Nel 1982, la First National Bank of Chicago ricordò alle istituzioni finanziarie che: “Le conseguenze esercitate sugli accordi di prestito in seguito a un cambiamento di sovranità possono dipendere in parte dal’utilizzo dei prestiti attuati dallo Stato predecessore.
Se il debito del predecessore è giudicato odioso, vale a dire se l’ammontare del prestito è stato utilizzato contro gli interesi della popolazione, allora può essere che il debito non sia trasferito al governo successore.”Recentemente chi si è occupato di debito detestabile è stato il CISLD (Centre for International Sustainable Development Law) che, in un rapporto del 2003, ha definito i tre criteri fondanti il carattere odioso di un debito:
- L’assenza del beneplacito: il debito è stato contratto contro la volontà del popolo.
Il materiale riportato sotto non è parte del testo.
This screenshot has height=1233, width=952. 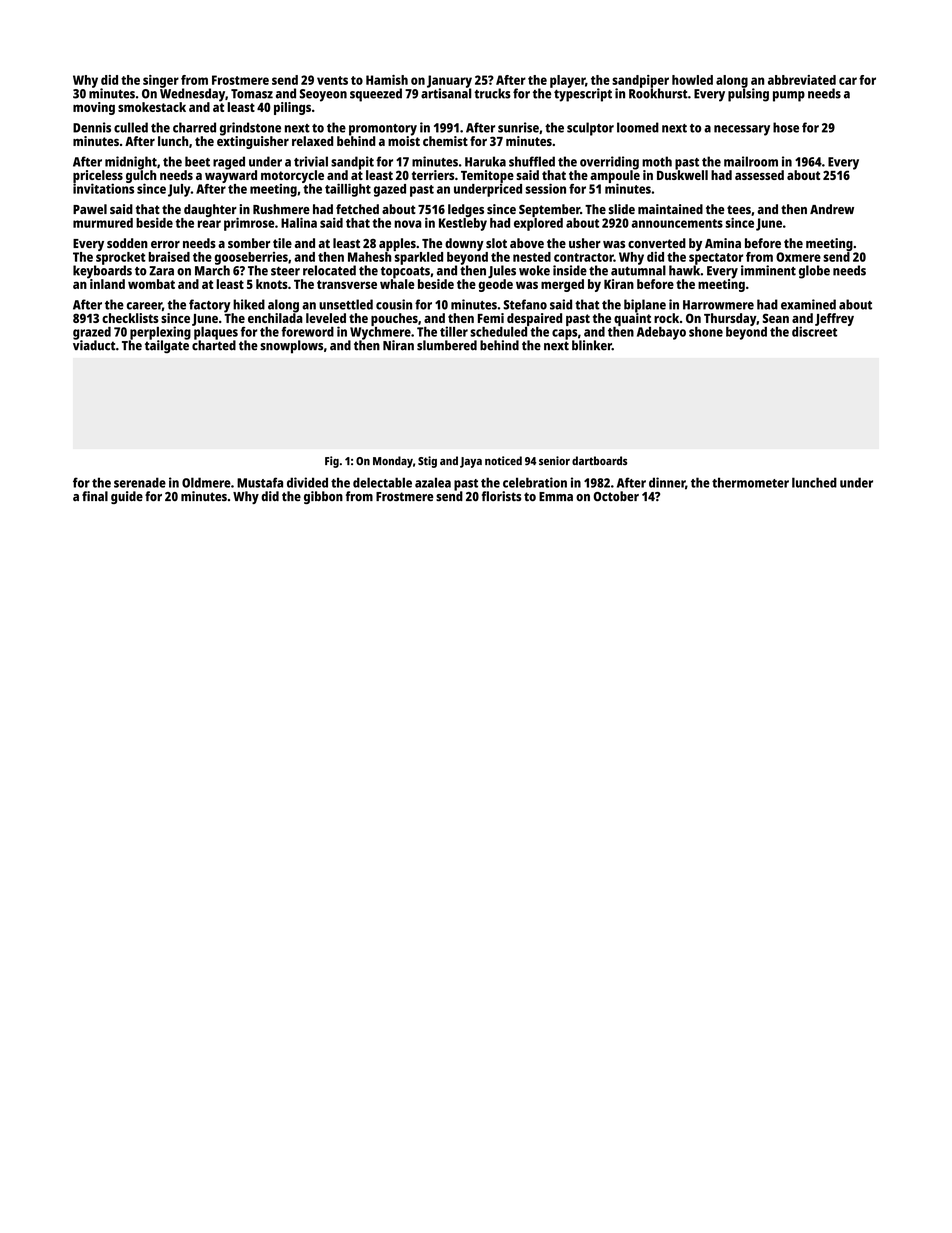 I want to click on Femi, so click(x=491, y=318).
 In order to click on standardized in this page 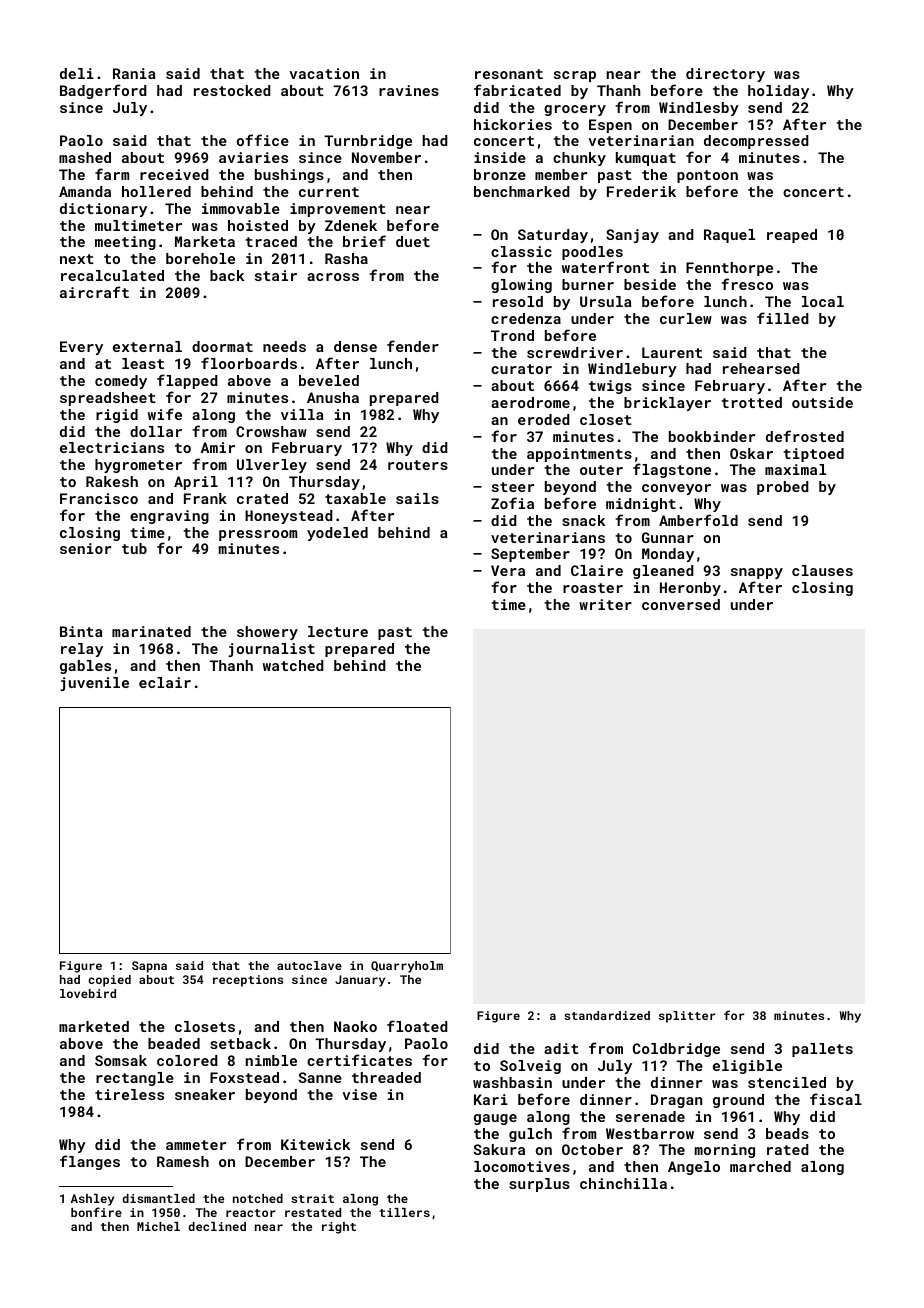, I will do `click(607, 1015)`.
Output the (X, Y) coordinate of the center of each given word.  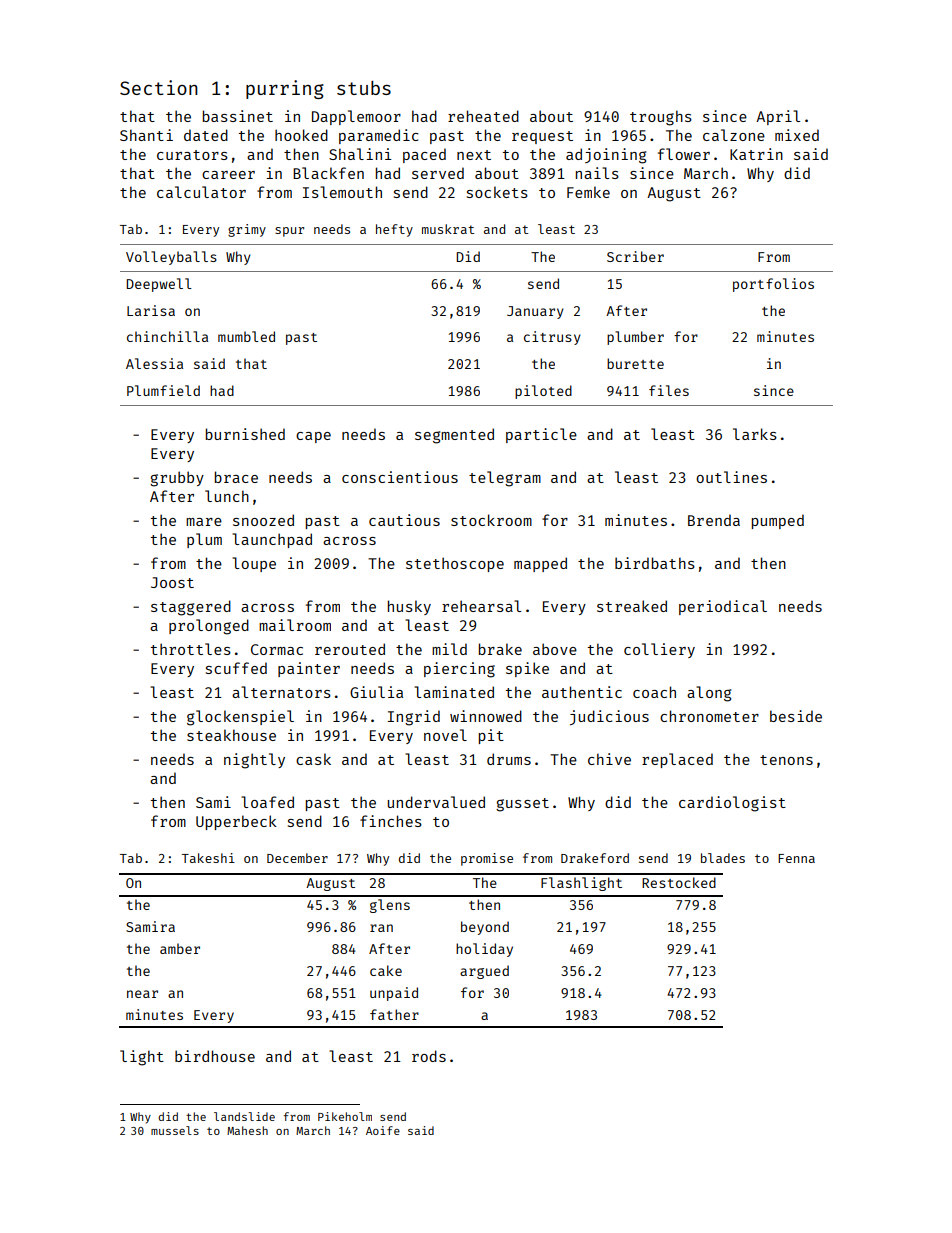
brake (500, 649)
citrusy (552, 338)
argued (484, 972)
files (669, 390)
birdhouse (215, 1056)
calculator (201, 192)
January (535, 312)
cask (313, 759)
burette (635, 363)
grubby (177, 479)
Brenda (714, 520)
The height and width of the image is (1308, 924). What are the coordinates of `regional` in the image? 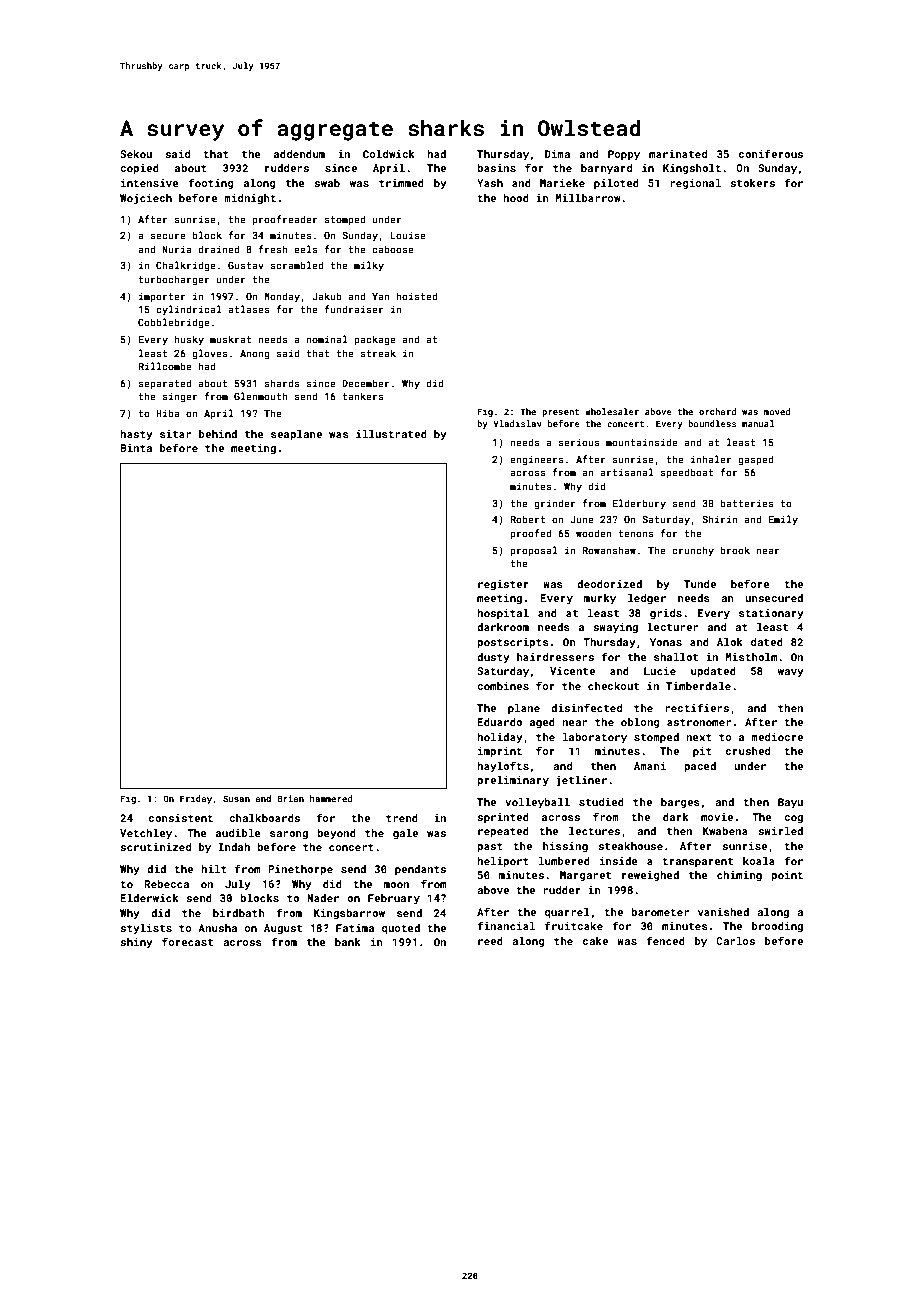 It's located at (696, 184).
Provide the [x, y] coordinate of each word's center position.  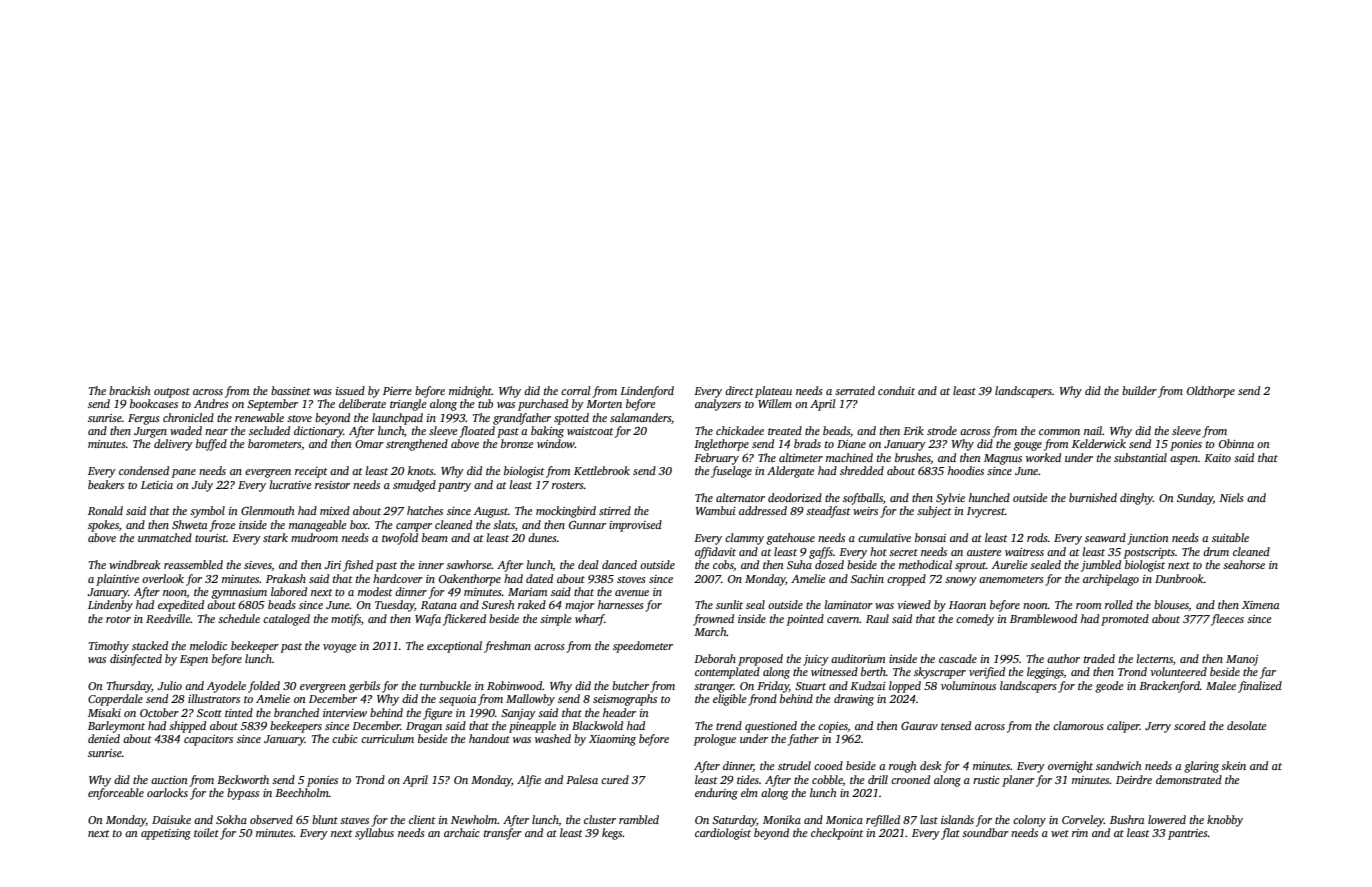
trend [729, 725]
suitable [1230, 537]
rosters [568, 485]
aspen [1184, 460]
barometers [275, 444]
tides [748, 779]
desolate [1247, 725]
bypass [243, 794]
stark [275, 537]
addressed [763, 510]
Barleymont [116, 727]
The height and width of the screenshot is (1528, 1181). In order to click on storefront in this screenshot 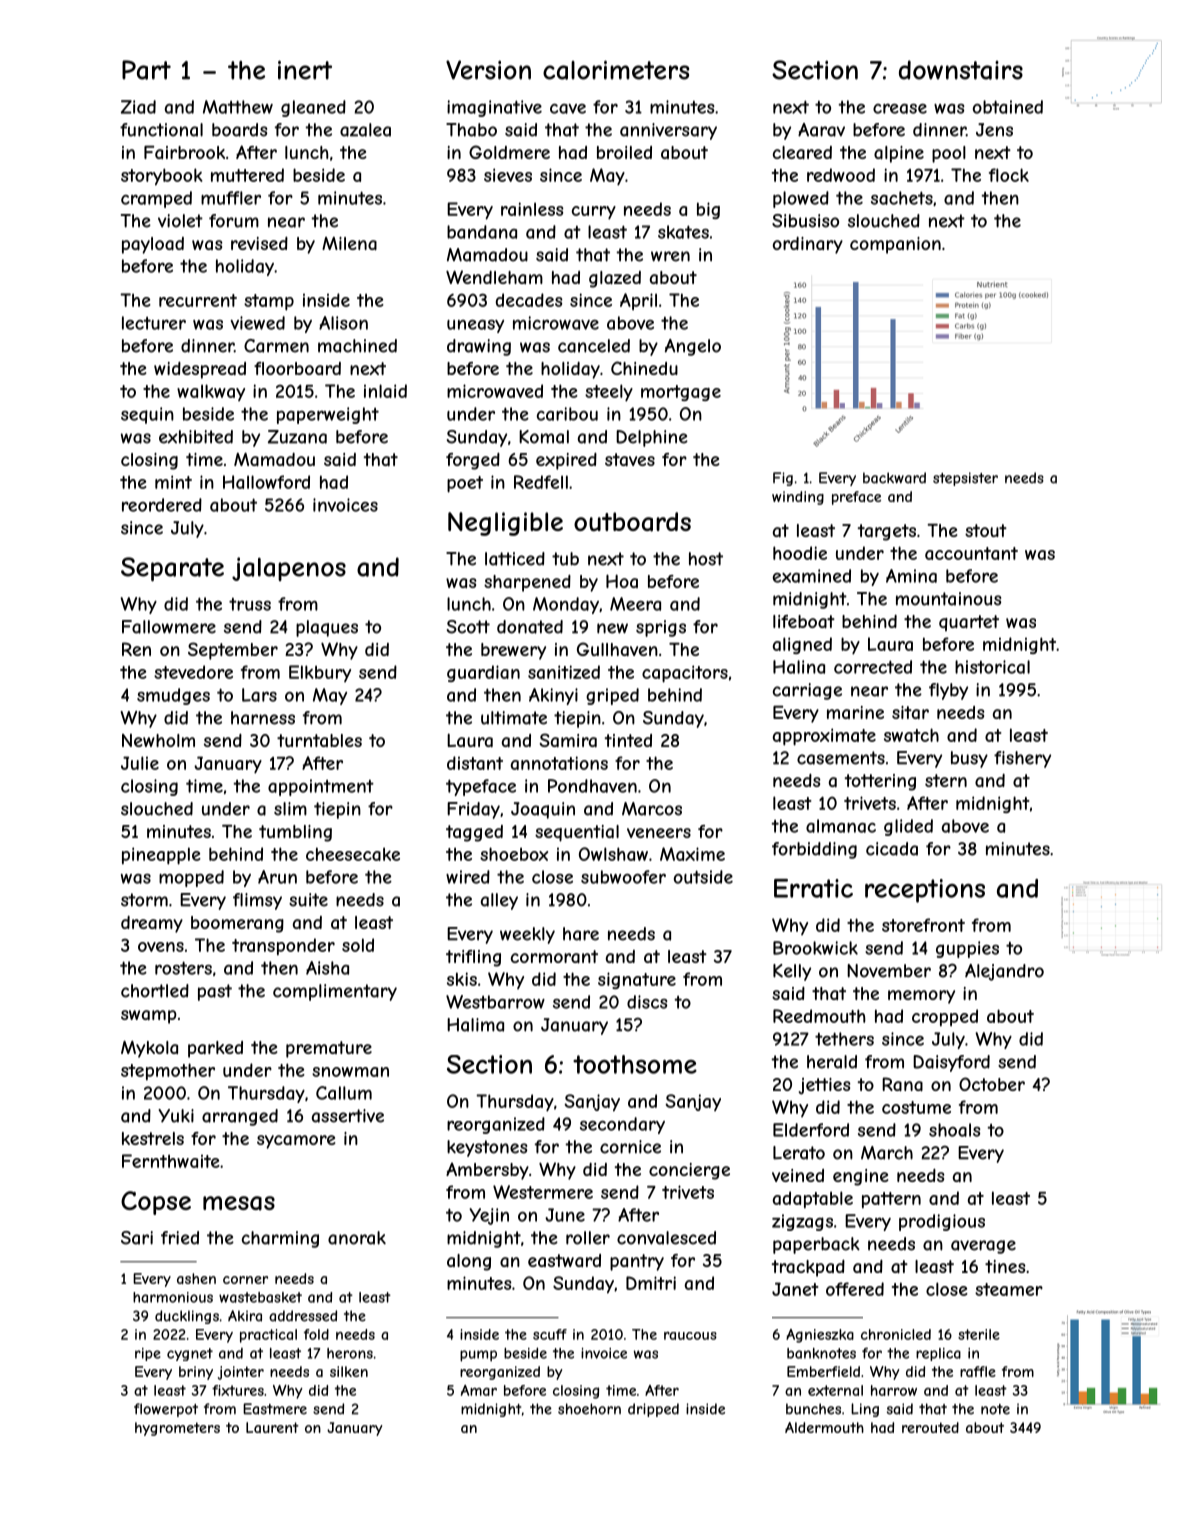, I will do `click(923, 925)`.
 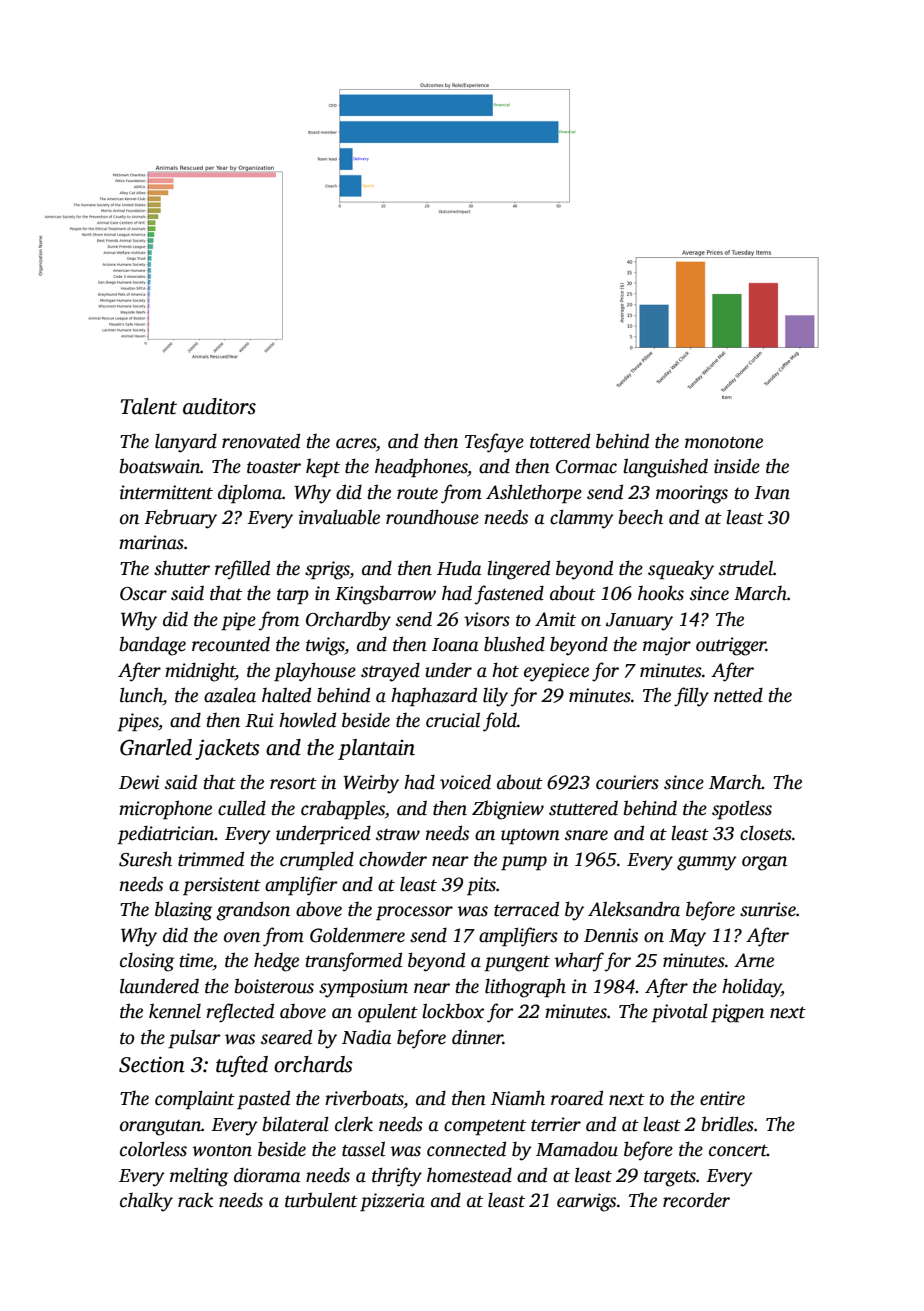 I want to click on chalky, so click(x=146, y=1202).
- L’assenza di benefici: i fondi sono stati spesi in maniera contraria agli interessi della popolazione.
- La conoscenza delle intenzioni del mutuatario da parte dei creditori.
Per ultimo il documentario accenna all’applicazione di questo concetto da parte degli Usa per sfuggire all’eredità del debito di Saddam Hussein in seguito all’invasione dell’Iraq nel 2003. Un modo per sottolineare come questo tipo di giurisprudenza sia stata adottata anche nel 21esimo secolo.
Ne sanno qualcosa forse gli islandesi che, in piena Europa, ma lontano dai riflettori hanno dato vita a una vera e propria rivoluzione e, in seguito a referendum, hanno rifiutato la restituzione di 4 miliardi a Gb e Olanda.
Sarà forse un caso se nessuno ne parla?
Il centro è cieco, la verità si vede dai margini.